Tech Stack: Cloud Services: AWS, EC2, S3, Docker, Mesos-DCOS OS: Linux (Ubuntu) Monitoring tools: Elastic Search, Nagios/Zabbix/Prometheus. Graphite, Grafana, APM tools –Synthetic API monitoring – APICA, PagerDuty, AppDynamics, NewRelic, Languages: Python and shell scripting Product Technology Stack: ZeroMQ, Node4JS, Cassandra, Neo4J, ELK, MQTT, Rabbit MQ etc., Erlang, Python, Clojure etc. Security: OpenVPN, Internet cloud security, SSL, HTTPS, TLS, DTLS etc. Database: Cassandra, Neo4J
Responsibilities In this role, you will be responsible for leading, managing and defining CloudOps Support, ensuring Production is always up and running with desired SLAs/KPIs You will build best practices and support model for keeping Smart City up and running 24×7. Manage support team both locally as well as offshore. Build support model involving API Developers/Partners, Support Partner, FieldOps and CloudOps team, Integrate with Support Partner tool set. Provide on-call support Debug/root cause analysis in a distributed system and build best Runbooks/automate it. Understand NetSense technology suite, determine what is needed for monitoring, alerting. Evaluate tool sets and participating in building new monitoring capabilities as well as bring requirements to DevOps/Product Management team. Build solid automated, monitoring and alerting platform. This includes but not limited to – Platform Monitoring, API Monitoring, Logs Monitoring, Build best practices around monitoring and define various metrics that can be measured including SLA. Extensively collaborate with Cloudops team, engineering, QA, field performance and support teams to root cause, debug production issues, learn from it and build Runbooks and SOPs. Work with CISO and build secure cloud offerings in production Database management in production – Back-up, recovery etc.
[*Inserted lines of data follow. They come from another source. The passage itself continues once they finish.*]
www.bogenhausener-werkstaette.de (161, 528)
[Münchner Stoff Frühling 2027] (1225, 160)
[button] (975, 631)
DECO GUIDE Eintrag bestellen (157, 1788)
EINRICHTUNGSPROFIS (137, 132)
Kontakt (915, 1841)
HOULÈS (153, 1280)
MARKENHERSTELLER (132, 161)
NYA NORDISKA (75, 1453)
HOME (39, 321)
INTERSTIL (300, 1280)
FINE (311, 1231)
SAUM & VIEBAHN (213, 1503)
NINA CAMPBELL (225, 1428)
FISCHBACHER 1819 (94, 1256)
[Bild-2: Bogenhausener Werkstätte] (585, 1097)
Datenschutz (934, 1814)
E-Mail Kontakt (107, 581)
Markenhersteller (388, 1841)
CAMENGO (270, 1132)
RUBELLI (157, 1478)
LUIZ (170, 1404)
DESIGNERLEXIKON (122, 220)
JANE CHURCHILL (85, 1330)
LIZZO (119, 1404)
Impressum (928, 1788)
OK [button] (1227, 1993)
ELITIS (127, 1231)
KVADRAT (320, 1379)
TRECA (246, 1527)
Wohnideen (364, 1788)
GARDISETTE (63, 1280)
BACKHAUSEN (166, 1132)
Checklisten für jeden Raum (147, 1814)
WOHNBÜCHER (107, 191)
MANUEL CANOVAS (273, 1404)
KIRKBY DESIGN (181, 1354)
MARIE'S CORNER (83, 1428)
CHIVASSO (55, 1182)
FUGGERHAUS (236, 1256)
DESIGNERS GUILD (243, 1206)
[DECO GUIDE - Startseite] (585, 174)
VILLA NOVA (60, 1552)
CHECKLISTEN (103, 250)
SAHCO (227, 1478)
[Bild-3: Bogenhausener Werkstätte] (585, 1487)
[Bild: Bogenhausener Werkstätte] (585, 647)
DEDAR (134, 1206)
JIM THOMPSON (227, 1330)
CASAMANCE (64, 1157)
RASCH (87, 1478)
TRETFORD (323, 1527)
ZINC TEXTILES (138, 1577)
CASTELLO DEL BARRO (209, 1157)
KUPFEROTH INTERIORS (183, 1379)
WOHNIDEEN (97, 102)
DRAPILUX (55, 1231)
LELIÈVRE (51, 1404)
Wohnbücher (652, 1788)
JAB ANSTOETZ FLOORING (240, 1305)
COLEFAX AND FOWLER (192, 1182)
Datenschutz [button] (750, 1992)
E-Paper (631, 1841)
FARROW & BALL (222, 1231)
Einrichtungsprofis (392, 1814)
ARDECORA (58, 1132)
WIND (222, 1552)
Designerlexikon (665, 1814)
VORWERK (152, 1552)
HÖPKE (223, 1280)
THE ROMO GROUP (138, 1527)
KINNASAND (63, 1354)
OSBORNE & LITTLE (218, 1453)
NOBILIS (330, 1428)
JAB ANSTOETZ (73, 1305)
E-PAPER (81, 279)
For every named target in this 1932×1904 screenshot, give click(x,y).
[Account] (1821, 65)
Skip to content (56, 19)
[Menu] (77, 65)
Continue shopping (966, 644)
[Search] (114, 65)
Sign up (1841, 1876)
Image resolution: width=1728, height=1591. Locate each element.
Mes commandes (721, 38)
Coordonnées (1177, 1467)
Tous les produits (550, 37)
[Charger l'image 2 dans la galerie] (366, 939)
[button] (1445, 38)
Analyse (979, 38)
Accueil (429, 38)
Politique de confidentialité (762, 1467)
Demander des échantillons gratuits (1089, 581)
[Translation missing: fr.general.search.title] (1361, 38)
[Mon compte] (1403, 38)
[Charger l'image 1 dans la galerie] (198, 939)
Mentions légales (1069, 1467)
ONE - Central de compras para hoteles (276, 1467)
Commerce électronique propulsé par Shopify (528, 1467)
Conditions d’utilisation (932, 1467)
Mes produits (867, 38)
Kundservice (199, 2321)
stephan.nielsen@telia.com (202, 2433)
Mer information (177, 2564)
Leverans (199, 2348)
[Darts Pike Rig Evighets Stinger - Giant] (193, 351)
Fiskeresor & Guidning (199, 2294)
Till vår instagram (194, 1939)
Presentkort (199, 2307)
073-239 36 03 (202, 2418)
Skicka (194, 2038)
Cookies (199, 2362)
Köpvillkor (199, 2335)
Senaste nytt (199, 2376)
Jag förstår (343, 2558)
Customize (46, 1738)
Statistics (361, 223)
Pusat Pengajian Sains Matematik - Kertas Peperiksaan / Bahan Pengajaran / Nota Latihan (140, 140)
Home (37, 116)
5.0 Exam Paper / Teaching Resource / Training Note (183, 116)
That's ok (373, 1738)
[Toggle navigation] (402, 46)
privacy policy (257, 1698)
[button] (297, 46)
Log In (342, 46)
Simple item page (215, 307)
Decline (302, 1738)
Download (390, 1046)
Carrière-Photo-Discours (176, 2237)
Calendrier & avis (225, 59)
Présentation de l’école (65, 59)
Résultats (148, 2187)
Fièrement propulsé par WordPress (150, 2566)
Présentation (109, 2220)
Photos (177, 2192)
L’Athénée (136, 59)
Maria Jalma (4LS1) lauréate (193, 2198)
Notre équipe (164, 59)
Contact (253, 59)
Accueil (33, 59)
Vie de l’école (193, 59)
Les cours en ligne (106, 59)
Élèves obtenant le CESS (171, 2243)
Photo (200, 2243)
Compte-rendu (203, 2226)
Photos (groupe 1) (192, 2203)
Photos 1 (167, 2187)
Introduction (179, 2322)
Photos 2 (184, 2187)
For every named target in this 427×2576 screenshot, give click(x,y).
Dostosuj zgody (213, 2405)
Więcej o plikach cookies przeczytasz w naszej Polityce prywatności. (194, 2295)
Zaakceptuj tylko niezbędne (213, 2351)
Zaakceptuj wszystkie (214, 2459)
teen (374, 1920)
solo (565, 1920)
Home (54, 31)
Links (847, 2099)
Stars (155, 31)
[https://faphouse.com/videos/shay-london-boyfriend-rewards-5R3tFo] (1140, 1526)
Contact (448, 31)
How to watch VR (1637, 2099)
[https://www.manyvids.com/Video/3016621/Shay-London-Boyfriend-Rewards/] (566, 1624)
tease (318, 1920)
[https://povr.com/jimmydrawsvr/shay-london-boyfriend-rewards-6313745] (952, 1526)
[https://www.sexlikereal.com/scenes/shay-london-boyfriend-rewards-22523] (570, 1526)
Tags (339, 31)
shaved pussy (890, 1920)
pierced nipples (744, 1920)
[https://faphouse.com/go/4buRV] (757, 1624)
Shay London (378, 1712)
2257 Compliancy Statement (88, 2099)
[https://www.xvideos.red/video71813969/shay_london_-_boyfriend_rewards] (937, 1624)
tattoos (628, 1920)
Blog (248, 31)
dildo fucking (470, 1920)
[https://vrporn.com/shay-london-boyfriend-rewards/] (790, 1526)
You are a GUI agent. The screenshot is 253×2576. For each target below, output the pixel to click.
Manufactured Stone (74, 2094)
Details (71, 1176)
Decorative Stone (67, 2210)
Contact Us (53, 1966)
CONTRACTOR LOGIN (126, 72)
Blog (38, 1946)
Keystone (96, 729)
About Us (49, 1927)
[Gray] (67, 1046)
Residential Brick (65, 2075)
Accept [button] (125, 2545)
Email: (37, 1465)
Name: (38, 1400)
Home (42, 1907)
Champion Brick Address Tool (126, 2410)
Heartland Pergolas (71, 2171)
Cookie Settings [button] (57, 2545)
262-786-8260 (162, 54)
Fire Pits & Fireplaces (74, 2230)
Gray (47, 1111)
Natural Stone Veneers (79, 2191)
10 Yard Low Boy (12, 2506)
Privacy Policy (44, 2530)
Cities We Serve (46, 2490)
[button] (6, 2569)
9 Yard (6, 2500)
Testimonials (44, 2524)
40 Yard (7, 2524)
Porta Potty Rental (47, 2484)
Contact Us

Must have: Bachelor’s degree or six or more years of work experience. Six or more years of relevant work experience.
Ideally, you’ll also have: Your degree in Computer Science. Eight or more years of related experience, ideally in a fast-paced, growing company Experience leading CloudOps support teams and developing best practices. Excellent working experience supporting applications in cloud environments – AWS, Mesos/DCOS, Docker etc. preferred. Proven ability to debug/root cause complex distributed system in production; build/automate Runbooks Database management in production – Back-up, recovery etc. Good programming skills in Python, Shell programming etc. Define and lead monitoring for IaaS, PaaS, SaaS (API), 24×7 from low level monitors to high level service level monitors (e.g. process/service monitor, log monitor, REST API monitor, storage monitor etc.) Experience working on tools like Nagios, Zabbix, ELK, Graphite, Grafana, APM tools (new relic, AppDynamics etc.) Experience integrating with ZenDesk, Pager Duty, JIRA etc. Experience building analytics from data collected from various monitors. e.g. TOP N APIs, TOP N customer etc. Knowledge to build capacity planning map from historical data collected from production system. Good understanding of large-scale distributed systems in practice, including multi-tier architectures, application security, monitoring and storage systems, load balancing. Experience in the Linux environment and a good understanding of its fundamentals and internals: filesystems, security, networking etc. Working knowledge of VPN, internet security, SSL, HTTPS, TLS, DTLS etc. A demonstrated passion for automation. Results-oriented, collaborative professional with ability to work successfully in a matrixed organization. Clear communicator who is very conductive to working in a team environment and helps lift team spirit. Grit, drive and a strong feeling of ownership.
Not to boast, but a little bit about us
Verizon powers America’s fastest and most reliable network. We’re also leading the way in cloud and security solutions, Internet of Things and video entertainment. Technology moves fast and so do we. We believe that bringing great ideas and customer experiences to life should be recognized and rewarded. Whether you think in code, words, pictures or numbers, find your future at Verizon.
Equal Employment Opportunity
We’re proud to be an equal opportunity employer – and celebrate our employees’ differences, regardless of race, color, religion, sex, sexual orientation, gender identity, national origin, age, disability, or Veteran status. Different makes us better.